- [Task description]: Within the data below, copy each line where the string "Sustainability" is found.

- [Records for the exercise]:
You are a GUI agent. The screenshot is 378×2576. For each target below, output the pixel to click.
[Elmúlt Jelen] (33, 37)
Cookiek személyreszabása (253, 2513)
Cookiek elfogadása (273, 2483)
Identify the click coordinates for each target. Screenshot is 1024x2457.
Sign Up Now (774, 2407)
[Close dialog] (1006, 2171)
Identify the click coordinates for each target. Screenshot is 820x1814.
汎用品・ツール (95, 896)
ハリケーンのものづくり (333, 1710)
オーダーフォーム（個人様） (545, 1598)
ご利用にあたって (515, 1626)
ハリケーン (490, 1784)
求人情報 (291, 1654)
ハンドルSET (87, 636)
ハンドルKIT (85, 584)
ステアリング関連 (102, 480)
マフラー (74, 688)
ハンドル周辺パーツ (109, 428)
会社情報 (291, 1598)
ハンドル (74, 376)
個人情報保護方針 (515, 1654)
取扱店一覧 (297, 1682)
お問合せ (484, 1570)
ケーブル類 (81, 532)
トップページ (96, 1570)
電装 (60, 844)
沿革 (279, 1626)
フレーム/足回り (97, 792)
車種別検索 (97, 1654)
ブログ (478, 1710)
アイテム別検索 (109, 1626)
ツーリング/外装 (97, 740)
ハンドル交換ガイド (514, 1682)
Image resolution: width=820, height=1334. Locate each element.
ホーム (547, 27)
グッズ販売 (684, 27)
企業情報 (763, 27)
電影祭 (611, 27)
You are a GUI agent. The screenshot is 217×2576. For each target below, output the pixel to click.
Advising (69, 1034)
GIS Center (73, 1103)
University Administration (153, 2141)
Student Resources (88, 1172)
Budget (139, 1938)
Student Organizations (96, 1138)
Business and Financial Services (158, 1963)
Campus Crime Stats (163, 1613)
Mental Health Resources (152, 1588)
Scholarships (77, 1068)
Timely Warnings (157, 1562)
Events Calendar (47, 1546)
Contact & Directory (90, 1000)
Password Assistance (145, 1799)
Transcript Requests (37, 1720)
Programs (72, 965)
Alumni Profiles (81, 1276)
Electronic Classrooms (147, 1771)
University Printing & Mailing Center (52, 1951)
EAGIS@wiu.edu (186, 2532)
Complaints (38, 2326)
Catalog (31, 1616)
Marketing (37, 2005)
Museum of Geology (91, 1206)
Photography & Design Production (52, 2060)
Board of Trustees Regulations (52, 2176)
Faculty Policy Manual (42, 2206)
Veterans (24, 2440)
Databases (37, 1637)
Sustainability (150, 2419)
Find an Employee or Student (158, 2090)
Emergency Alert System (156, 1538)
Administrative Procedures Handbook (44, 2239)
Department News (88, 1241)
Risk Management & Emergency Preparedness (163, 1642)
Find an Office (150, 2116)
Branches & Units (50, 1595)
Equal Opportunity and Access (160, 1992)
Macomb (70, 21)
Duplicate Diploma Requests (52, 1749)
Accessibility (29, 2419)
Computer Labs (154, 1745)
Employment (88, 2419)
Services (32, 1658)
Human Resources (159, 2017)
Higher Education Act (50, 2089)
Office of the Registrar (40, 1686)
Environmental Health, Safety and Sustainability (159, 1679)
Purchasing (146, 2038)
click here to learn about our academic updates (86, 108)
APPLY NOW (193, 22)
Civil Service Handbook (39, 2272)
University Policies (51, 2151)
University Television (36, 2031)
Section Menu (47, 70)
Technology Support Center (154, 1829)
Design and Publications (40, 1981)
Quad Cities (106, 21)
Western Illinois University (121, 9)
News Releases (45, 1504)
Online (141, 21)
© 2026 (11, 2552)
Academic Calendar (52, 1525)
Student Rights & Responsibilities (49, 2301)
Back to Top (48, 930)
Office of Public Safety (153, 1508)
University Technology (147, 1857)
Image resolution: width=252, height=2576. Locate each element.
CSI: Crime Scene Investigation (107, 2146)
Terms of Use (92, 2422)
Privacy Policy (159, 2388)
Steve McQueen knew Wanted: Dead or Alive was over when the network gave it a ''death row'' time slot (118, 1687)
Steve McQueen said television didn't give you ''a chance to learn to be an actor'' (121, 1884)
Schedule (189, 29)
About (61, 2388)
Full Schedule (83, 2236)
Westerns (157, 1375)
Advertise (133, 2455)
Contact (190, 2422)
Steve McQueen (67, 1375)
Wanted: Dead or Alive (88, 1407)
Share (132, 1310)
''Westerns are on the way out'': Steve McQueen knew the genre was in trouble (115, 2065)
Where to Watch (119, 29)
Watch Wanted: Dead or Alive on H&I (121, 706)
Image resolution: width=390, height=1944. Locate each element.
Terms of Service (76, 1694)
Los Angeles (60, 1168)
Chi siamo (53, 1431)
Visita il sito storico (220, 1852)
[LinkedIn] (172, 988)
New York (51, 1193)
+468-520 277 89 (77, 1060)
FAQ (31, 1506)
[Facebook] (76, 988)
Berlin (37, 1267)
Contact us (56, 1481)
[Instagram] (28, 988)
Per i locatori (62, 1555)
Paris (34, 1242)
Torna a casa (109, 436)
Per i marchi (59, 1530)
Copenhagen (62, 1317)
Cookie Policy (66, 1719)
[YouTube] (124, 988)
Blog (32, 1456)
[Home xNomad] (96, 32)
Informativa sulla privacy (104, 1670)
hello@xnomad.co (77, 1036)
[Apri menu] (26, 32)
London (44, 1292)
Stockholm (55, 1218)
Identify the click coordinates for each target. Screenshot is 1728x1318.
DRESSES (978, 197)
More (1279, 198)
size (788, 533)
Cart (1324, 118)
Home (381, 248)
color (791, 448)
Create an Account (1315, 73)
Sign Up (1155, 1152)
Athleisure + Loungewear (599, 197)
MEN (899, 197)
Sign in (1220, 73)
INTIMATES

- [Written solution]:
Sustainability (150, 2419)
Environmental Health, Safety and Sustainability (159, 1679)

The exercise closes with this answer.